Welsh businessman (born 1946)

Sir Lindsay Owen-Jones, KBE (born 17 March 1946), born in Wallasey, Cheshire (now Merseyside) to a Welsh family, was the chairman and CEO of the cosmetics and beauty company L'Oréal from 1988 to 2011.

In May 2019, he was ranked as the 292nd richest person in UK by The Sunday Times Rich List with a net worth of £467 million.

== Education ==
Owen-Jones went to Uppingham School in Rutland, before going on to study Modern Languages at Worcester College, Oxford, and Master of Business Administration at INSEAD. He has recently donated what the Provost termed a transformational £30 million to Worcester College.

== Career ==
He got his first job as a sales representative at L'Oréal in 1969, selling Dop shampoo in Normandy. In 1988, he was appointed Chairman and chief executive officer of L'Oréal, at age 42. Under his tenure, L'Oreál has widened its market; turning it from an almost entirely Europe-based organization to sell its products in countries around the world. Lindsay Owen-Jones resigned as Executive Chairman in 2011, but stays on as "Honorary President".
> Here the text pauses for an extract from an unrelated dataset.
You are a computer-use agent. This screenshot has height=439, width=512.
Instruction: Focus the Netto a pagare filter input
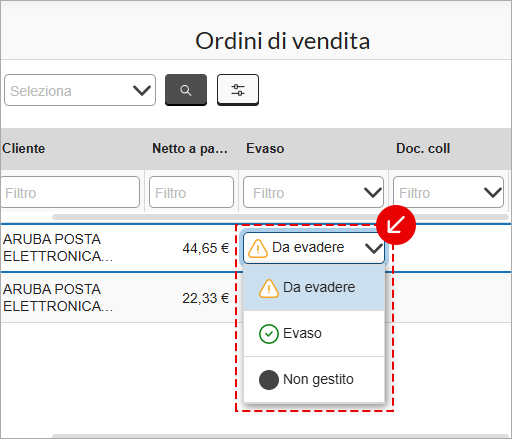tap(191, 192)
Owen-Jones is also a member of the board of directors at Ferrari SpA, BNP Paribas and Sanofi, and a member of the supervisory board of Air Liquide. A successful "gentleman" racing driver in sports and GT cars for many years, he is currently President of the FIA's Endurance Commission.

== Awards ==
Owen-Jones is a Commandeur of the Légion d'Honneur and a Knight Commander of the Order of the British Empire. In 2002, he was named "Best European Manager" by the Spanish Futuro magazine, and the U.S. magazine Business Week named him one of Europe's "Business Stars". Owen-Jones became the first foreign head of a French company to be awarded the "Manager of the Year 2002 Award" from French Prime Minister Jean-Pierre Raffarin.

In 2004, Owen-Jones was named one of the "25 Most Influential People in Fashion" by Time Magazine.

He was the only British head of a company listed on Paris's CAC 40.

In April 2005, Lindsay Owen-Jones was recognised for his significant contribution to France when he was decorated by the French Minister of Foreign Affairs as Commander of the Légion d’Honneur.

In 2005, he was awarded Knight Commander of the Order of the British Empire (KBE) in the Queen's Birthday Honours List.